_Available records_:

-- Opening Marker --

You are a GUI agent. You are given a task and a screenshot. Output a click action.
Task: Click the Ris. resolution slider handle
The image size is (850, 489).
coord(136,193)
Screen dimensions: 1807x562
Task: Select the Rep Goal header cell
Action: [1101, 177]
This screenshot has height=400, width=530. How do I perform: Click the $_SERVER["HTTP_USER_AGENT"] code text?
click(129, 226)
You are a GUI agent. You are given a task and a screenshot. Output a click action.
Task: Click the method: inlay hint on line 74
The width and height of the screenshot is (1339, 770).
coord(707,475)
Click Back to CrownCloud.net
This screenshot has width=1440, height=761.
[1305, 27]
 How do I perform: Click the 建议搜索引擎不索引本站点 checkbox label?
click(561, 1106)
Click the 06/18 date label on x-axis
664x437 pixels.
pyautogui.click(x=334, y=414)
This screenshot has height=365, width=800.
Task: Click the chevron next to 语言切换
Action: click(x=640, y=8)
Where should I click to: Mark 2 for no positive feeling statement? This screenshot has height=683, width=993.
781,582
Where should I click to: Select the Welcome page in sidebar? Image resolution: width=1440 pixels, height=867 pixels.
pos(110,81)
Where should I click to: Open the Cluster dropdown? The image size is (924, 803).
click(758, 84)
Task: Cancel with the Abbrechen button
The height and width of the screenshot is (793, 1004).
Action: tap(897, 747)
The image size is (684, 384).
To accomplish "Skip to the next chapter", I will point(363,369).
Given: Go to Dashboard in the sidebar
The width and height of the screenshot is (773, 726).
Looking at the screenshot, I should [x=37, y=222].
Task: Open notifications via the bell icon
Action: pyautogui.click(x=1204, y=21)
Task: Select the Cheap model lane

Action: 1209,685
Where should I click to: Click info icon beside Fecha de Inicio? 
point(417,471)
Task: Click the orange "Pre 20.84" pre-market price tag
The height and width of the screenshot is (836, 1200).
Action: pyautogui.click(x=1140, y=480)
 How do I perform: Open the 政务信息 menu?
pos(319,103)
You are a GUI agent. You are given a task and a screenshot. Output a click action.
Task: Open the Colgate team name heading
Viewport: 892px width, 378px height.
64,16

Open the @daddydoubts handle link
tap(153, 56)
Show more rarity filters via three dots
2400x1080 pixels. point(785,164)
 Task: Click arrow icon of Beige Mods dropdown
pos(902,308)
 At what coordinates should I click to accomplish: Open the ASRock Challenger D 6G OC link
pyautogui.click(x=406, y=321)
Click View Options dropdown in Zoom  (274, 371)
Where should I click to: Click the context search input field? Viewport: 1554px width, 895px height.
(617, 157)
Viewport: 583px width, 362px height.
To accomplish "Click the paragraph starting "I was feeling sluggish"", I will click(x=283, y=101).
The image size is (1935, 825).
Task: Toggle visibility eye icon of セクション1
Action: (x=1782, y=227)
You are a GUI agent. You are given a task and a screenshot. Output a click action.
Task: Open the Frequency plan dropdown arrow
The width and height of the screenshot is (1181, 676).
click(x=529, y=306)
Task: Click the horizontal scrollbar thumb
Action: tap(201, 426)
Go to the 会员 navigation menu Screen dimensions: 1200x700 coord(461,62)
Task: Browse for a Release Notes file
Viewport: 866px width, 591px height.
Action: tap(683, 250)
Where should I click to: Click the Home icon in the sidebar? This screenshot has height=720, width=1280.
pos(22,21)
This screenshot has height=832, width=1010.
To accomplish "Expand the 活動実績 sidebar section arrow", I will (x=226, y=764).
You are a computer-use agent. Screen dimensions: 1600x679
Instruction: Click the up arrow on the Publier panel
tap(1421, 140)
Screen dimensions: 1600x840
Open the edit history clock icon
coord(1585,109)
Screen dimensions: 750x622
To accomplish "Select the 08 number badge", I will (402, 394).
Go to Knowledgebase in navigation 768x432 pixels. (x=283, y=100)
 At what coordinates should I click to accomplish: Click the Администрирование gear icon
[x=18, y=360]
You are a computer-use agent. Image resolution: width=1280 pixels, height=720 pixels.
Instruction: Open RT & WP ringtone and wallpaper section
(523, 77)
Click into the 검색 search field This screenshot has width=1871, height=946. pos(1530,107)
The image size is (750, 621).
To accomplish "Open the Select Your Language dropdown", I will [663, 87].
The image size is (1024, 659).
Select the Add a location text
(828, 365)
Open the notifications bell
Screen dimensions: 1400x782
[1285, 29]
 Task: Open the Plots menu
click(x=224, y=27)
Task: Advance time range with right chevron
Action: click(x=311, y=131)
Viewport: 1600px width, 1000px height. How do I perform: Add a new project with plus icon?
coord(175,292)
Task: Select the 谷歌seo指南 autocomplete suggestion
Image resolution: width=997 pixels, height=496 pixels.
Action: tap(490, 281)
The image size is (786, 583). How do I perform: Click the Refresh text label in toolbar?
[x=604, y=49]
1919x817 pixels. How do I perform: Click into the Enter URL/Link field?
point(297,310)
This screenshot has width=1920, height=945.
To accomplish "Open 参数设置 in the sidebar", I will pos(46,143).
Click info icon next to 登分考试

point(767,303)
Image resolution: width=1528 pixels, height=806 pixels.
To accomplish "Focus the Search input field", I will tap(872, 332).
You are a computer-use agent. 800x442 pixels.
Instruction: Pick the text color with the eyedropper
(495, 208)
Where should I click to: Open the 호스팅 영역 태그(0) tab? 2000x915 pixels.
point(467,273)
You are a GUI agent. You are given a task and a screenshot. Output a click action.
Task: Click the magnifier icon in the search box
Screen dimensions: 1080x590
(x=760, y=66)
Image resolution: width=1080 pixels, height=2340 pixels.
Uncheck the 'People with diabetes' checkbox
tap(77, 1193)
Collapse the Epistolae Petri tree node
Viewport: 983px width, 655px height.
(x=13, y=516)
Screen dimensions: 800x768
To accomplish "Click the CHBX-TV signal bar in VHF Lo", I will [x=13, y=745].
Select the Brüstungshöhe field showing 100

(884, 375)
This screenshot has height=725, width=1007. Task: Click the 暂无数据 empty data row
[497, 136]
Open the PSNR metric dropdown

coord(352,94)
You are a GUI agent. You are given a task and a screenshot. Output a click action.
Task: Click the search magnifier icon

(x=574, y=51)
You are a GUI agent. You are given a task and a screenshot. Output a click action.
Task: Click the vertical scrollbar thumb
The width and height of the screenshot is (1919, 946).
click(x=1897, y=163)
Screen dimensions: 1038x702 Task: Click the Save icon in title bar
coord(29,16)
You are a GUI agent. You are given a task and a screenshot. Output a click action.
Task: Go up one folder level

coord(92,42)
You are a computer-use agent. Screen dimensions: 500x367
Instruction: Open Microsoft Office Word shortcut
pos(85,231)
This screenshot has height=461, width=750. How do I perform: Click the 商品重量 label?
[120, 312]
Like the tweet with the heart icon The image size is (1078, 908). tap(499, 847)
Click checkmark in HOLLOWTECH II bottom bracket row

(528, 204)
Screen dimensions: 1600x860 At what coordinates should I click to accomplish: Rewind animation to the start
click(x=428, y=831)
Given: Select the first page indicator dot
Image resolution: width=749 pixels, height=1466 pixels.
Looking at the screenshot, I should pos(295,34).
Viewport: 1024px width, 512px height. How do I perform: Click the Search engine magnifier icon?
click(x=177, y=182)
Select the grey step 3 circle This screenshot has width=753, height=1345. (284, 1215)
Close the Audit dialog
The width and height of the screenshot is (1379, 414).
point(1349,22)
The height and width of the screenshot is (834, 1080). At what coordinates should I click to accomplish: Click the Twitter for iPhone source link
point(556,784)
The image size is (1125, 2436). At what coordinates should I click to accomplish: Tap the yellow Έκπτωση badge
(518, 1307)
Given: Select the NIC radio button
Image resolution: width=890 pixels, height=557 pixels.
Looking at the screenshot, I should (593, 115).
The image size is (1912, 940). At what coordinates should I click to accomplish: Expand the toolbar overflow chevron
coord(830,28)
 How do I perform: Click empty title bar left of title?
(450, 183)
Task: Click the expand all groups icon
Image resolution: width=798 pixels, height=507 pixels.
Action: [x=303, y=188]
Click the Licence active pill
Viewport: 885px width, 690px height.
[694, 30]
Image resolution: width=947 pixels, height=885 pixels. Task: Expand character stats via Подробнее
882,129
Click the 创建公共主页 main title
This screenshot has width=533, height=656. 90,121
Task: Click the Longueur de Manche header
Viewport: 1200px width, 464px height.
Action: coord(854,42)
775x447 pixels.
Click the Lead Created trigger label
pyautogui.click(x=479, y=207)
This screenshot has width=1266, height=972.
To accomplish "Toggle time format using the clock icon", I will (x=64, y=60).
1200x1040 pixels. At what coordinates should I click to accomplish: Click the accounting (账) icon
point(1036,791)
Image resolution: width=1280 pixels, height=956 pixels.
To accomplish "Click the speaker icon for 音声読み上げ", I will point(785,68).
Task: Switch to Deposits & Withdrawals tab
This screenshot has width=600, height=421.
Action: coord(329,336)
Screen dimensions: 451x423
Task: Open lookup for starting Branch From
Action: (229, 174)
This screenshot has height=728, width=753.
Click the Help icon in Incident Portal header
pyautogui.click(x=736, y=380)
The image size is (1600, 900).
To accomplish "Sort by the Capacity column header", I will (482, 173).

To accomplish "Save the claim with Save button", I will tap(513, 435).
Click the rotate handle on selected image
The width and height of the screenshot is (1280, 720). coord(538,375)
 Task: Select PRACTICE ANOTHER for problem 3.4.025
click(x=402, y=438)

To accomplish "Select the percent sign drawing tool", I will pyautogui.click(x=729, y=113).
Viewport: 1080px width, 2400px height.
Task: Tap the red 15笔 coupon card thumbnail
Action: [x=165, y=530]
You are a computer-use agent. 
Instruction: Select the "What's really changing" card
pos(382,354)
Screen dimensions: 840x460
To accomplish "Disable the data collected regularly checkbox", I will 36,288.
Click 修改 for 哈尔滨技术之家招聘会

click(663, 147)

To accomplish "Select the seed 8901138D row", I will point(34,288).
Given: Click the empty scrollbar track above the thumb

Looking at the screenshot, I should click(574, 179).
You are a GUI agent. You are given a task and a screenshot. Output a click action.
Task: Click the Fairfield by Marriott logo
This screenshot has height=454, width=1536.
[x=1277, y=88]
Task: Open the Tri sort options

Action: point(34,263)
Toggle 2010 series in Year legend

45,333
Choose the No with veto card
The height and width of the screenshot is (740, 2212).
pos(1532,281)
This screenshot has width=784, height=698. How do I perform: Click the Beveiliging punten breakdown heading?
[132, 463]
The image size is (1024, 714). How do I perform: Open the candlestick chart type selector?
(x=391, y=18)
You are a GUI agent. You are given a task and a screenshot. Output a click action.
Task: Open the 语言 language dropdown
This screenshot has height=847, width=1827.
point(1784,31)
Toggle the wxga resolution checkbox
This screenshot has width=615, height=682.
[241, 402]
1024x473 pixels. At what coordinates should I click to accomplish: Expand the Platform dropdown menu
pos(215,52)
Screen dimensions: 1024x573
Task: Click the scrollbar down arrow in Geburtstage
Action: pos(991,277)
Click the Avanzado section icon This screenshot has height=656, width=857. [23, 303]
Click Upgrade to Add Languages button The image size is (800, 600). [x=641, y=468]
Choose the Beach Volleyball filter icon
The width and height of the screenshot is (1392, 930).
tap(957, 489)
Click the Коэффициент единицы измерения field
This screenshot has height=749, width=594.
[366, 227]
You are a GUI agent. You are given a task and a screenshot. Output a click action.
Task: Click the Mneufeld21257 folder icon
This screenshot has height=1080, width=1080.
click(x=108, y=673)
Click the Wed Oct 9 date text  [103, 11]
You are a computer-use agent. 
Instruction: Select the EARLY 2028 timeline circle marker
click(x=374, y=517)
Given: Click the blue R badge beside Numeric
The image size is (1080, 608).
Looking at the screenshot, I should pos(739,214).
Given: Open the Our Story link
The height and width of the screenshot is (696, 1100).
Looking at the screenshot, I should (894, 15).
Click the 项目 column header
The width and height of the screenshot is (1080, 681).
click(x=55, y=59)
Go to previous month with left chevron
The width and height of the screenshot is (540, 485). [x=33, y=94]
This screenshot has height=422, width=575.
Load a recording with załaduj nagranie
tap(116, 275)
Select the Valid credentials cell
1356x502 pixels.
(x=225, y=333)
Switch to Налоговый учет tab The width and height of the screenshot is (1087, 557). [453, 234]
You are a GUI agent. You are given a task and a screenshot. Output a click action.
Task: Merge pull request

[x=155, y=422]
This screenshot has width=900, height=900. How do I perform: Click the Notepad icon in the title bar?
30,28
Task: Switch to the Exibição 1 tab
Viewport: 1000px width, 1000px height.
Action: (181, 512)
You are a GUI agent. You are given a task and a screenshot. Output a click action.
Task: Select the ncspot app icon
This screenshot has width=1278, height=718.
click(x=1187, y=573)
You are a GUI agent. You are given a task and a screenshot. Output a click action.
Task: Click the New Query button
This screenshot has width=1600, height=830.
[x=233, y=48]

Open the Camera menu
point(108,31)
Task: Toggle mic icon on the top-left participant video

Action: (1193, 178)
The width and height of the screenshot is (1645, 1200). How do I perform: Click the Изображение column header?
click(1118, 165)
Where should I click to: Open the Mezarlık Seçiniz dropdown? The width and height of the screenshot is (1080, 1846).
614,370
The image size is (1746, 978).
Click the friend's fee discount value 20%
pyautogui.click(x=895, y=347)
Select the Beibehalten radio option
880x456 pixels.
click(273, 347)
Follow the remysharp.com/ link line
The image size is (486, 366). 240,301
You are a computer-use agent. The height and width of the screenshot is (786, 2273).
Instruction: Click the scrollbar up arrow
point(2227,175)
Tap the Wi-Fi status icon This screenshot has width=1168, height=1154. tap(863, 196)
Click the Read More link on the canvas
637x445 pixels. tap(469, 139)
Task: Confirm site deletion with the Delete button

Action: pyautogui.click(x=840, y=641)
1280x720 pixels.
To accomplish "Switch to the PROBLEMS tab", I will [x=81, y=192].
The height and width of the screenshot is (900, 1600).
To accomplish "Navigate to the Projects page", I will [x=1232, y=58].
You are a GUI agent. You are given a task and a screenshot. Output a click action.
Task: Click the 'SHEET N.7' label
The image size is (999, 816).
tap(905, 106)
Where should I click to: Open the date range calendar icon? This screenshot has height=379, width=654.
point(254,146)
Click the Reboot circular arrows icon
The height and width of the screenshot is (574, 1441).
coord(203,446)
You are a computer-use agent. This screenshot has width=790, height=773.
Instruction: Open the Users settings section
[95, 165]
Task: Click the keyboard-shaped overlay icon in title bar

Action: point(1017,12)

-- Closing Marker --

_Problem_: Look above for the line with "Open the Camera menu" and the line with "Tap the Wi-Fi"; transcribe both and all lines in between, exactly, and nothing else.

_Response area_:
Open the Camera menu
point(108,31)
Task: Toggle mic icon on the top-left participant video

Action: (1193, 178)
The width and height of the screenshot is (1645, 1200). How do I perform: Click the Изображение column header?
click(1118, 165)
Where should I click to: Open the Mezarlık Seçiniz dropdown? The width and height of the screenshot is (1080, 1846).
614,370
The image size is (1746, 978).
Click the friend's fee discount value 20%
pyautogui.click(x=895, y=347)
Select the Beibehalten radio option
880x456 pixels.
click(273, 347)
Follow the remysharp.com/ link line
The image size is (486, 366). 240,301
You are a computer-use agent. The height and width of the screenshot is (786, 2273).
Instruction: Click the scrollbar up arrow
point(2227,175)
Tap the Wi-Fi status icon This screenshot has width=1168, height=1154. tap(863, 196)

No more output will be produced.